→ Compiti da svolgere
A. Riporta senza modifiche il passo del testo sullo sbiancamento dei coralli che comincia con "Lo studio è" e prosegue fino a "peggiori della storia.".
B. Per ciascuna affermazione indica con un sì o un no se concorda con il testo sullo sbiancamento dei coralli, citando alla lettera le parole del testo che lo decidono. (i) L'attuale sbiancamento è il terzo in cinque anni. (ii) Nel 2016 è morto il 93 per cento dei coralli della Grande Barriera Corallina. (iii) Secondo Greenpeace, i coralli muoiono se le temperature non tornano alla normalità entro 6-8 settimane.

→ Estratto della pagina
I coralli della Grande Barriera Corallina australiana sono stati colpiti da un nuovo fenomeno di sbiancamento massiccio, il terzo in cinque anni dopo quello del 2016 e del 2017. La causa sarebbe da rintracciare nell’aumento eccessivo delle temperature dell’oceano. L’annuncio dalla Great Barrier Reef Marine Park Autority, l’agenzia governativa australiana che monitora lo stato della Grande Barriera Corallina, arriva dopo l’allarme lanciato in questi giorni dai ricercatori della James Cook University, che stanno conducendo dei sorvoli su tutta l’area per valutare il fenomeno.
Lo studio è ancora in corso ma ha già evidenziato che il fenomeno dello sbiancamento massiccio dei coralli sta colpendo le aree più vicine alla costa della Barriera al nord e aree che non erano state toccate da precedenti fenomeni di sbiancamento al Sud, per quello che si profila essere uno dei peggiori della storia.
Ma in cosa consiste esattamente lo sbiancamento? A spiegarlo è Greenpeace in una nota: “A causa dello stress termico i coralli espellono le alghe (zooxanthellae) che vivono nei loro tessuti, causandone lo sbiancamento. Se le temperature non tornano alla normalità entro le 6-8 settimane, i coralli muoiono. I coralli possono sopravvivere a un fenomeno di sbiancamento, ma subiscono comunque un notevole stress”.
Nel 2016, il 93 per cento dei coralli della Grande Barriera Corallina è stato soggetto a sbiancamento, e il 22 per cento è poi morto, con aree colpite in modo severo dallo sbiancamento che hanno visto la morte fino al 50-90 per cento dei coralli presenti.
“I cambiamenti climatici stanno minacciando questo ecosistema unico, mettendo a rischio le comunità locali e gli operatori turistici che dipendono dalla conservazione della barriera corallina, ancora di più in questo momento in cui il Covid19 mette a rischio il loro lavoro”, ha commentato Giorgia Monti, campagna mare di Greenpeace Italia.
La Grande barriera corallina è uno dei parchi più conosciuti al mondo e contribuisce in maniera significativa all’economia australiana che, secondo Greenpeace Australia andrebbe maggiormente valorizzata non sostenendo l’industria del carbone e promuovendo la riduzione delle emissioni di anidride carbonica, che sono la principale minaccia per la barriera.
“Da anni gli esperti ci mettono in guardia sugli impatti del cambiamento climatico sulle barriere coralline tropicali. Quanti altri campanelli d’allarme dobbiamo aspettare prima di fare le scelte giuste? dimezzare le emissioni di gas serra e tutelare le zone più sensibili dei nostri mari è l’unico modo di evitare che ecosistemi così preziosi scompaiano con gravi conseguenze anche per l’uomo”, conclude Monti.

→ Voci fornite
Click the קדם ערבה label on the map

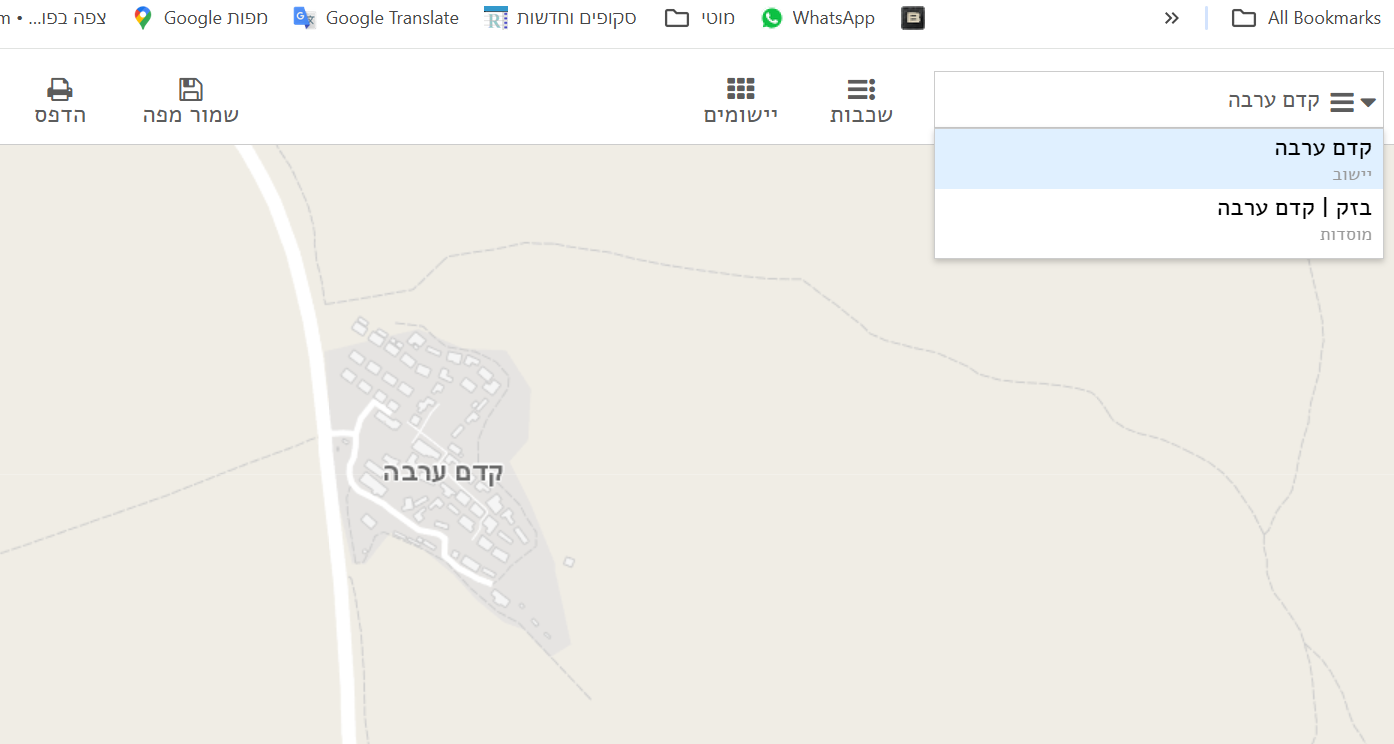443,473
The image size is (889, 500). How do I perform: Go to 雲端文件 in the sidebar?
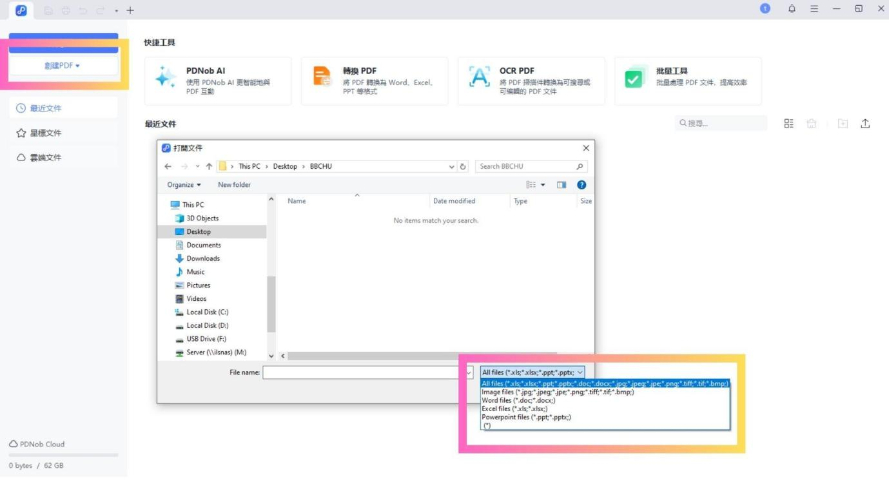tap(45, 158)
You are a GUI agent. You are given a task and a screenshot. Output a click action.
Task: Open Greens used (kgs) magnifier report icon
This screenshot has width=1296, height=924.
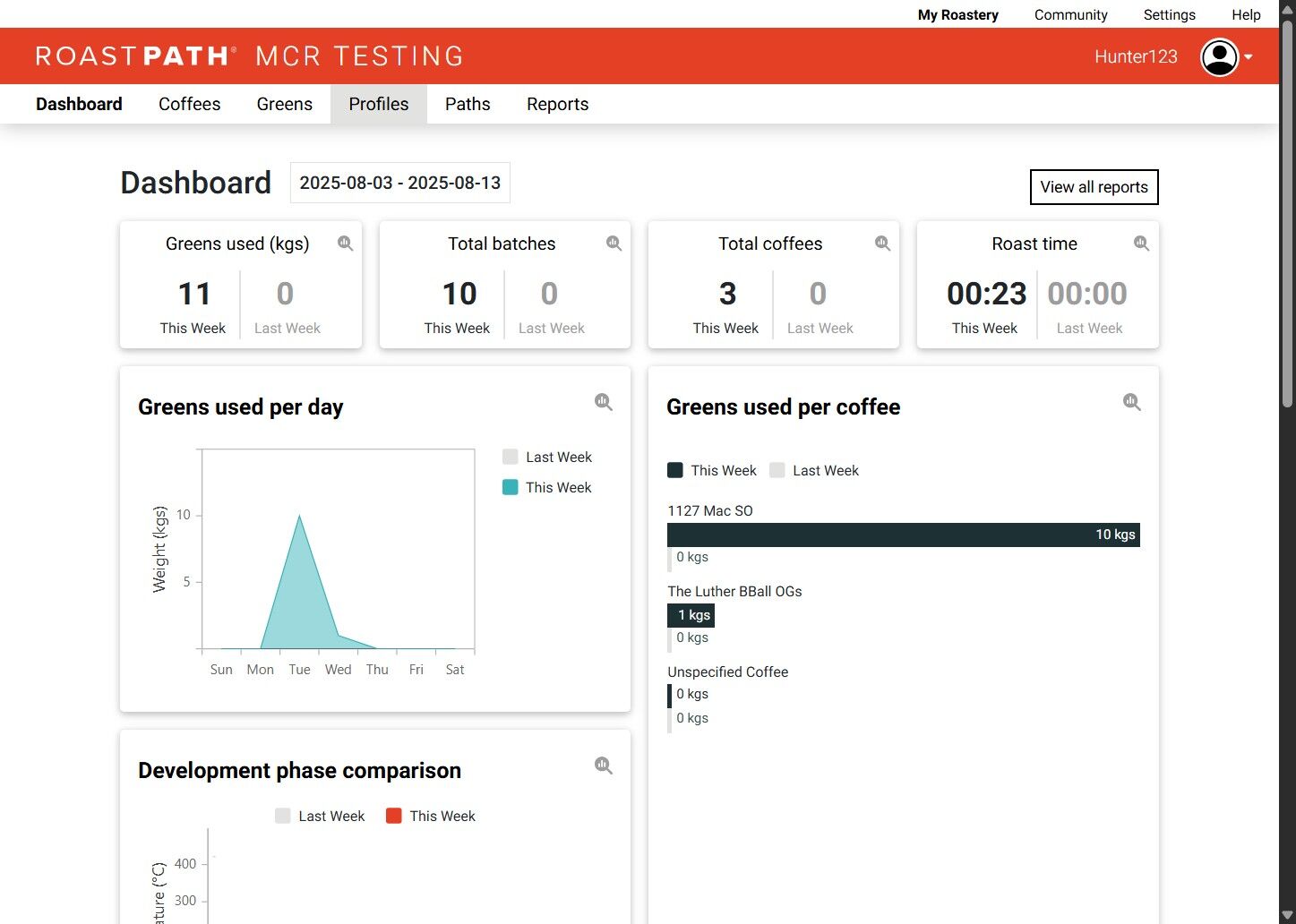click(345, 244)
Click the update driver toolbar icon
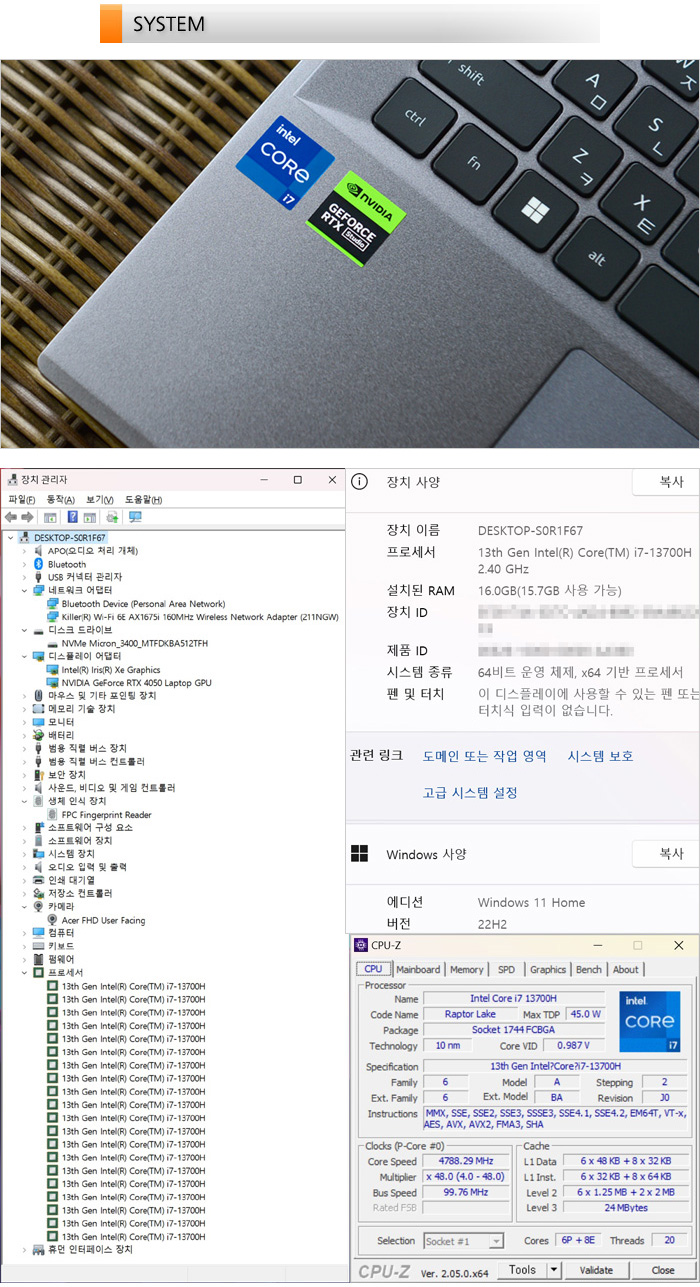Viewport: 700px width, 1287px height. point(112,517)
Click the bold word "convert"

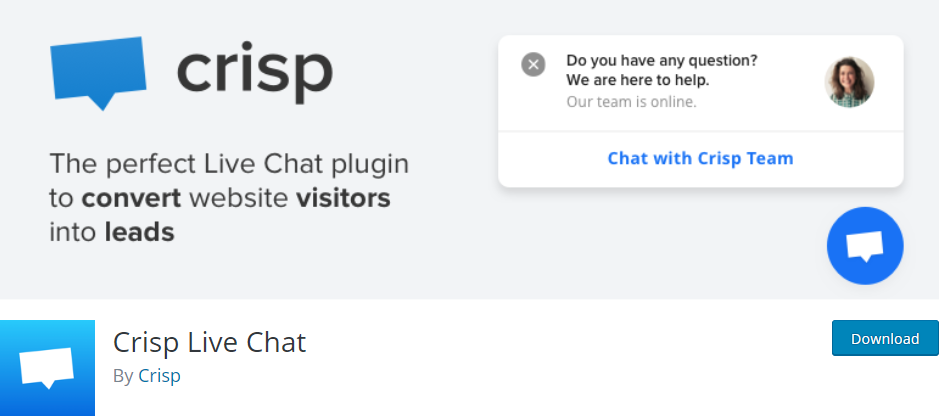click(131, 198)
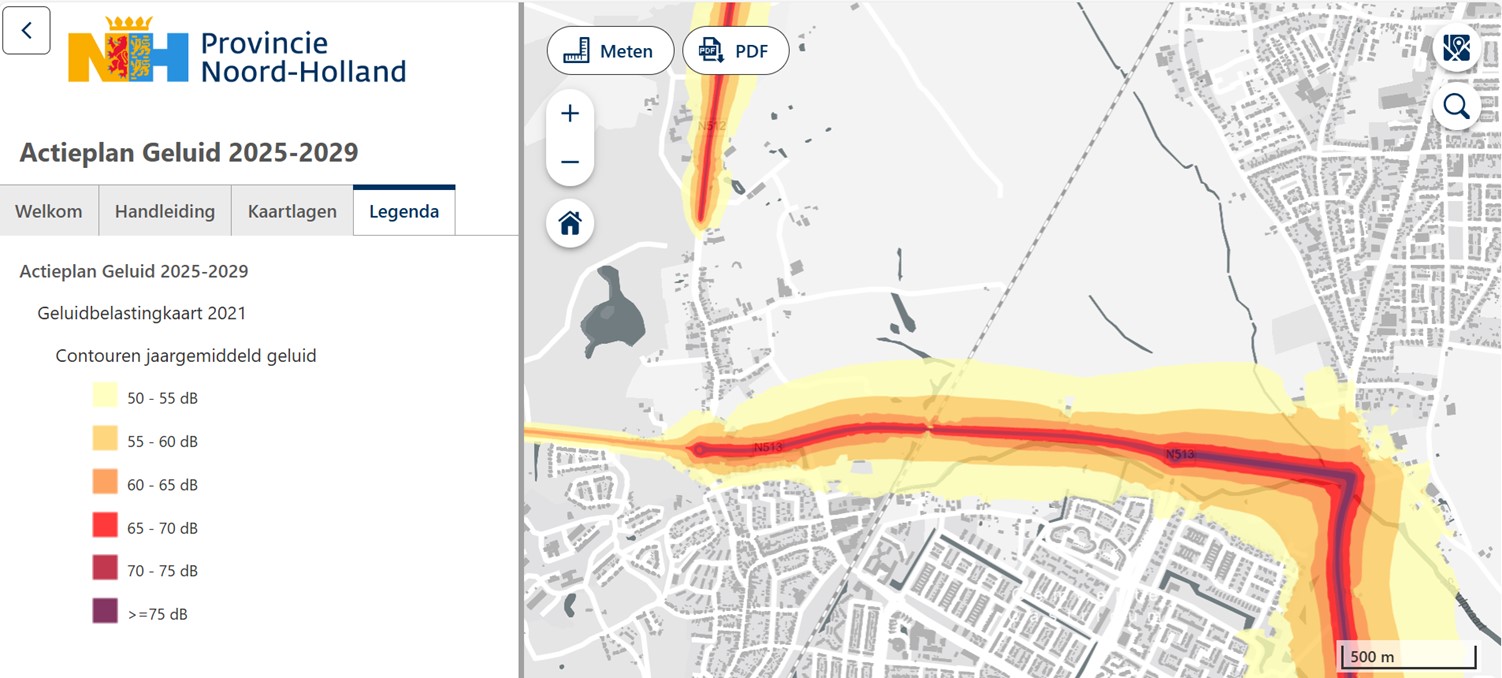Click the back arrow button

[x=26, y=30]
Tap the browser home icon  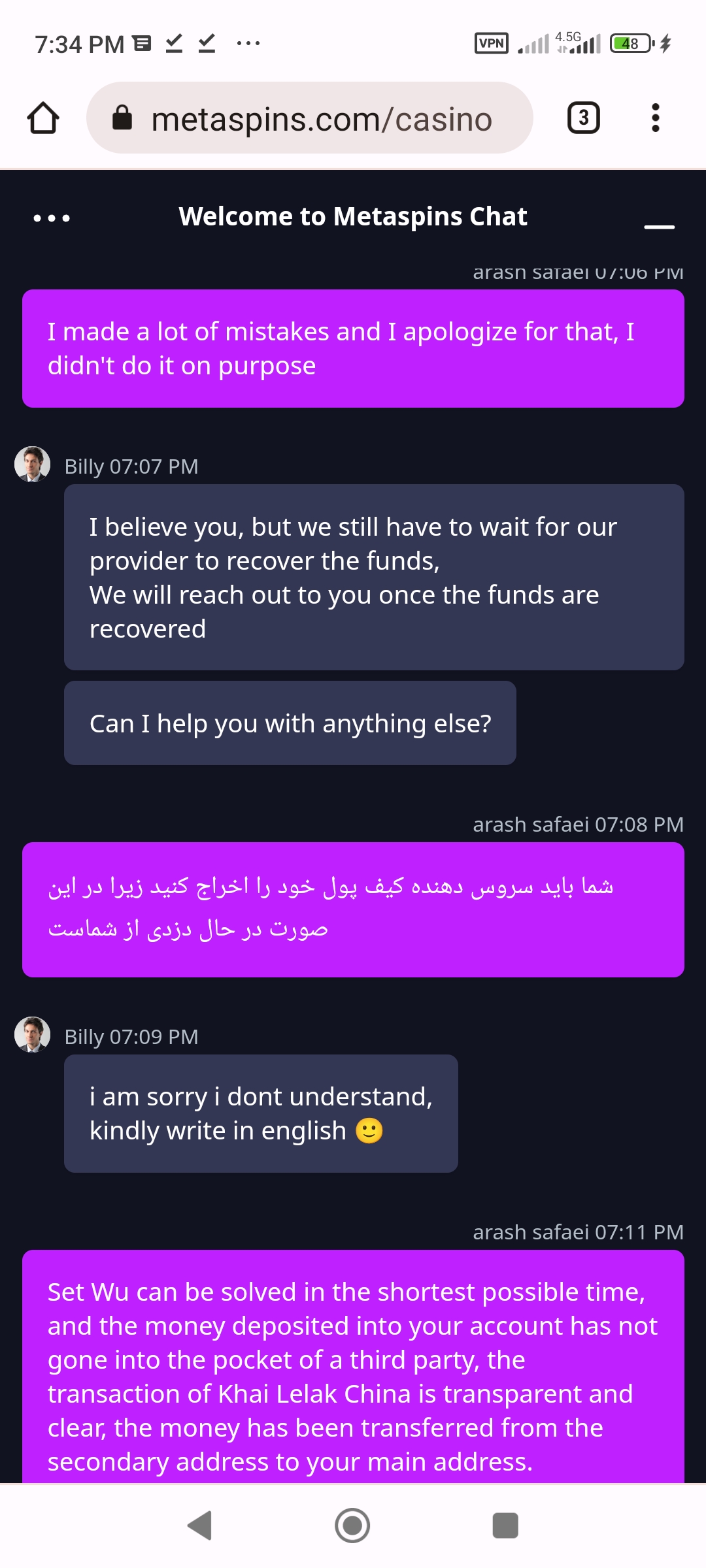pyautogui.click(x=43, y=118)
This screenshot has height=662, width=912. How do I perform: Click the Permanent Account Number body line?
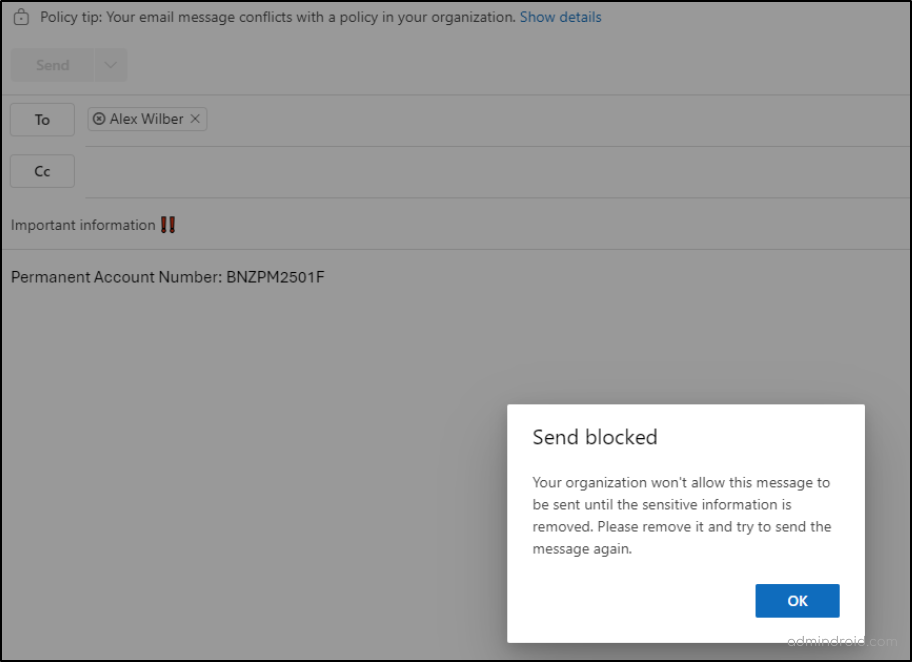(x=167, y=277)
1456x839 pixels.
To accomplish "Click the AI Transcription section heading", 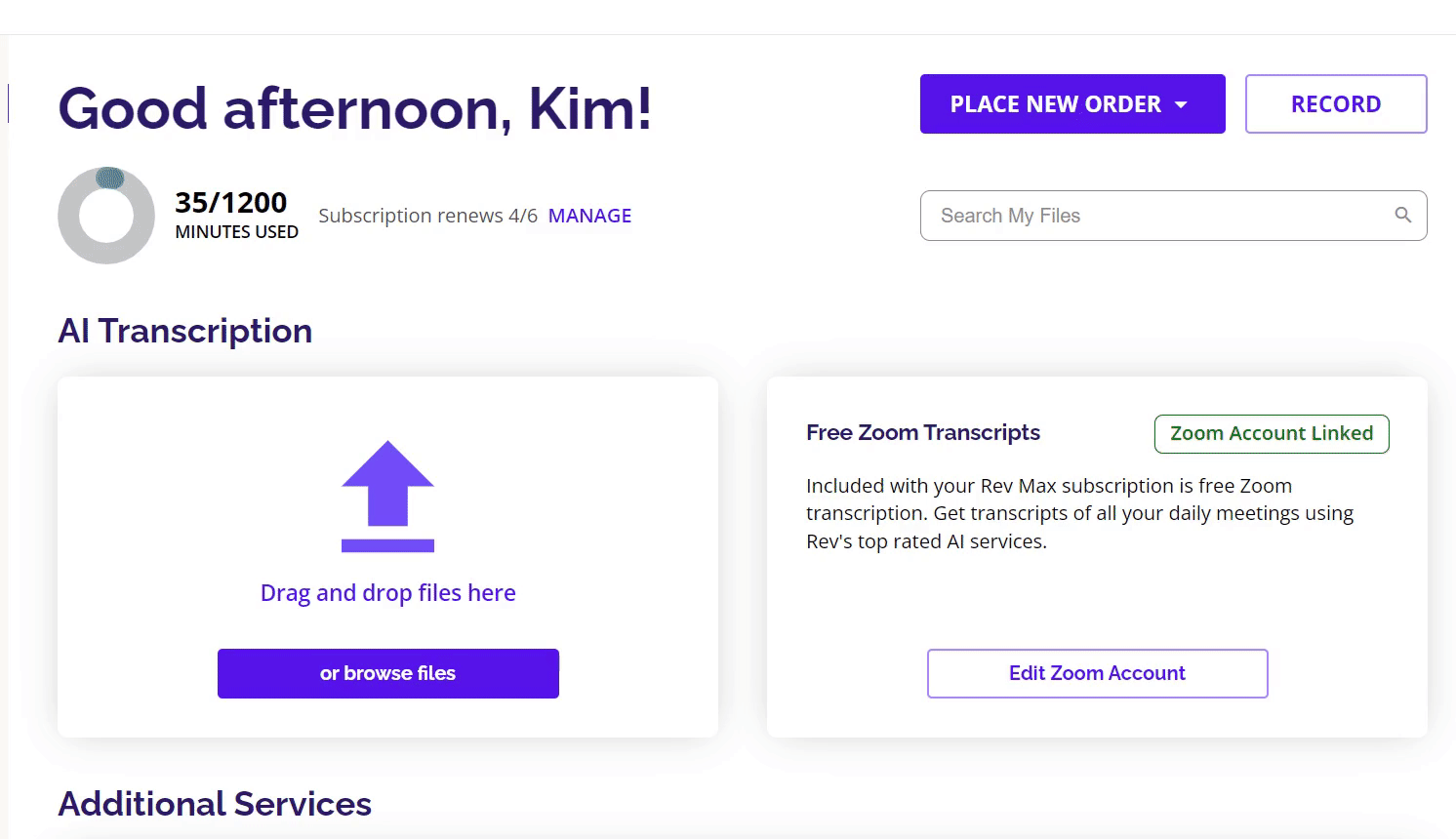I will coord(185,331).
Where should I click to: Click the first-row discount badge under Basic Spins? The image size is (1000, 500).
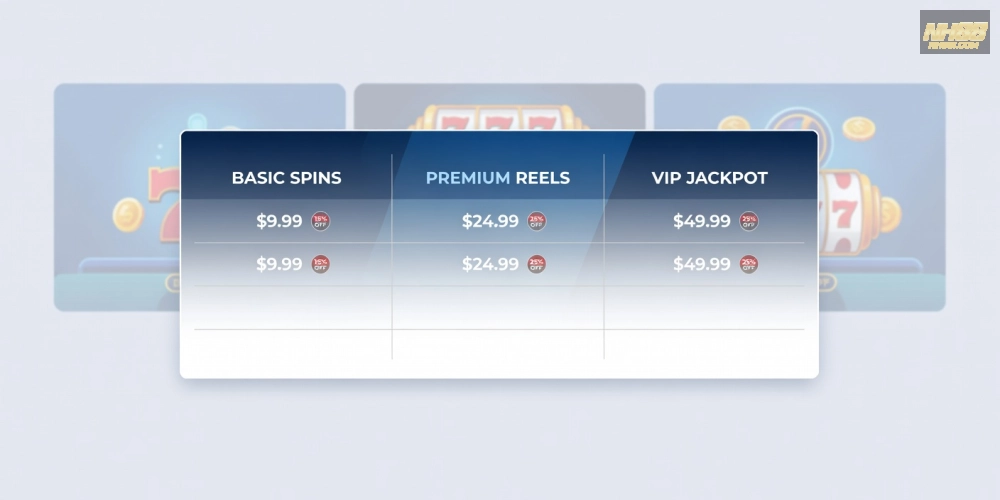click(320, 221)
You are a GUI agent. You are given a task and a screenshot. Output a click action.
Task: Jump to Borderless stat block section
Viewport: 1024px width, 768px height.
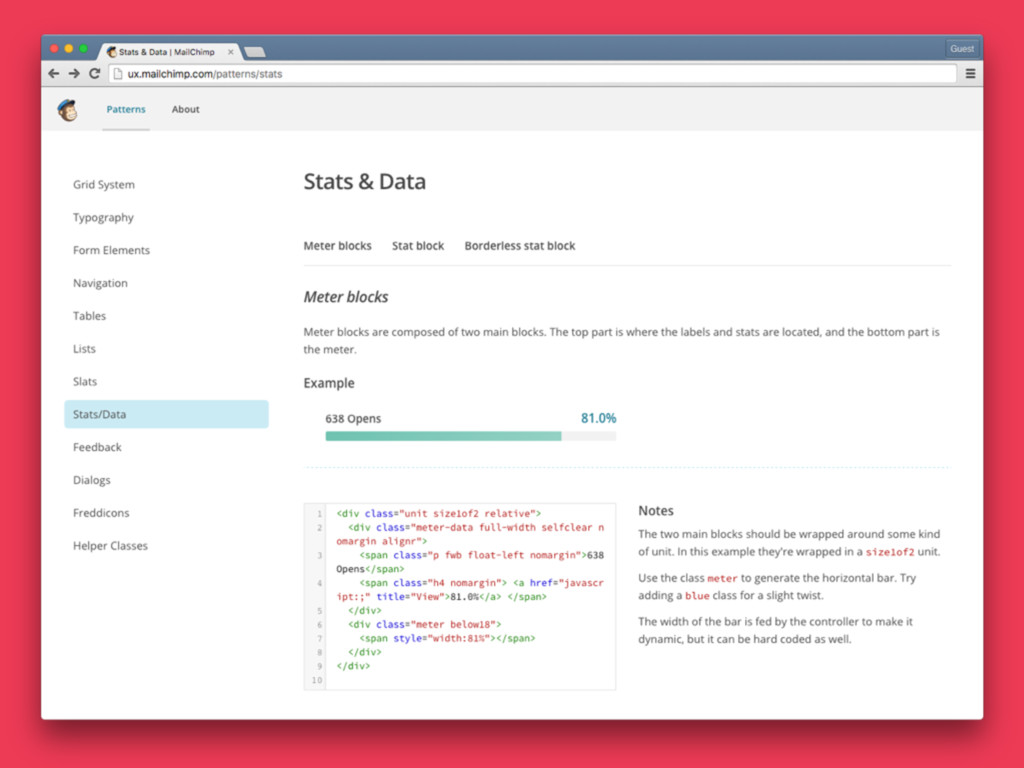[520, 246]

→ Soluzioni dei compiti
A.
Lo studio è ancora in corso ma ha già evidenziato che il fenomeno dello sbiancamento massiccio dei coralli sta colpendo le aree più vicine alla costa della Barriera al nord e aree che non erano state toccate da precedenti fenomeni di sbiancamento al Sud, per quello che si profila essere uno dei peggiori della storia.

B.
(i) Sì: "il terzo in cinque anni dopo quello del 2016 e del 2017".
(ii) No: "il 93 per cento dei coralli della Grande Barriera Corallina è stato soggetto a sbiancamento, e il 22 per cento è poi morto".
(iii) Sì: "Se le temperature non tornano alla normalità entro le 6-8 settimane, i coralli muoiono".